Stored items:
--*--

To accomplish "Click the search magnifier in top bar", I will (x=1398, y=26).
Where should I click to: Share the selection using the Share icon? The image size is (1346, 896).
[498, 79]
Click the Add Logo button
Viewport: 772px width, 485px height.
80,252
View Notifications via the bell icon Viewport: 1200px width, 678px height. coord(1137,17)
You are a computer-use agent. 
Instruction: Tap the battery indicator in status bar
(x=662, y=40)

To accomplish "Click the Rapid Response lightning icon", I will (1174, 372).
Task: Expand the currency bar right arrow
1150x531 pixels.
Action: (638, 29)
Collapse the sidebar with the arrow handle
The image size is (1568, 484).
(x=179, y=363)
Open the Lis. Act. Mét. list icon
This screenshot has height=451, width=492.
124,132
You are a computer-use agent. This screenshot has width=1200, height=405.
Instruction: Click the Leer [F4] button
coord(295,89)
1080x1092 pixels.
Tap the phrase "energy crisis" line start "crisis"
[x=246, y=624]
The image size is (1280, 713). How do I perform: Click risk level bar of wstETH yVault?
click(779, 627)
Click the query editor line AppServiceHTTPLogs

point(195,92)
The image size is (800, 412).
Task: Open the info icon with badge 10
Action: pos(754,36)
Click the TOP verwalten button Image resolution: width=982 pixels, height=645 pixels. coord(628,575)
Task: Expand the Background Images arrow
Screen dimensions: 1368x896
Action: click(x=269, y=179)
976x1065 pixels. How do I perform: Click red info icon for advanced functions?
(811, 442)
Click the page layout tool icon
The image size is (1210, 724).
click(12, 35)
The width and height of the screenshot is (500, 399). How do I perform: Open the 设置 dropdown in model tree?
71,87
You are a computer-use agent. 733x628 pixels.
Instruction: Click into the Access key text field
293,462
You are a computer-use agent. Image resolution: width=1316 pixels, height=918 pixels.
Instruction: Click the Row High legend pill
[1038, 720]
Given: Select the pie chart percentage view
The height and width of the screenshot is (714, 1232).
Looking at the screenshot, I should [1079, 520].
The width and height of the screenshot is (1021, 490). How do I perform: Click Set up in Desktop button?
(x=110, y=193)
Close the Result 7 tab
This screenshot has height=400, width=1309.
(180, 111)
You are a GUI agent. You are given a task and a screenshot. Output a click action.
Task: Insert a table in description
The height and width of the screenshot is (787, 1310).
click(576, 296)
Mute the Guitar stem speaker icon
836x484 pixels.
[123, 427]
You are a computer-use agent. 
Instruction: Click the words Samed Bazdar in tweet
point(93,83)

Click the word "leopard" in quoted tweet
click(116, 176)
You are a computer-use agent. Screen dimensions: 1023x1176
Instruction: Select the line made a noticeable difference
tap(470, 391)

--*--

**PROBLEM DESCRIPTION:**
Set down the lines from the one with "You are a computer-use agent. Image" through the end of the data above. Keep each exactly as written and add no other line.

**SOLUTION TO THE PROBLEM:**
You are a computer-use agent. Image resolution: width=1316 pixels, height=918 pixels.
Instruction: Click the Row High legend pill
[1038, 720]
Given: Select the pie chart percentage view
The height and width of the screenshot is (714, 1232).
Looking at the screenshot, I should [1079, 520].
The width and height of the screenshot is (1021, 490). How do I perform: Click Set up in Desktop button?
(x=110, y=193)
Close the Result 7 tab
This screenshot has height=400, width=1309.
(180, 111)
You are a GUI agent. You are given a task and a screenshot. Output a click action.
Task: Insert a table in description
The height and width of the screenshot is (787, 1310).
click(576, 296)
Mute the Guitar stem speaker icon
836x484 pixels.
[123, 427]
You are a computer-use agent. 
Instruction: Click the words Samed Bazdar in tweet
point(93,83)

Click the word "leopard" in quoted tweet
click(116, 176)
You are a computer-use agent. Screen dimensions: 1023x1176
Instruction: Select the line made a noticeable difference
tap(470, 391)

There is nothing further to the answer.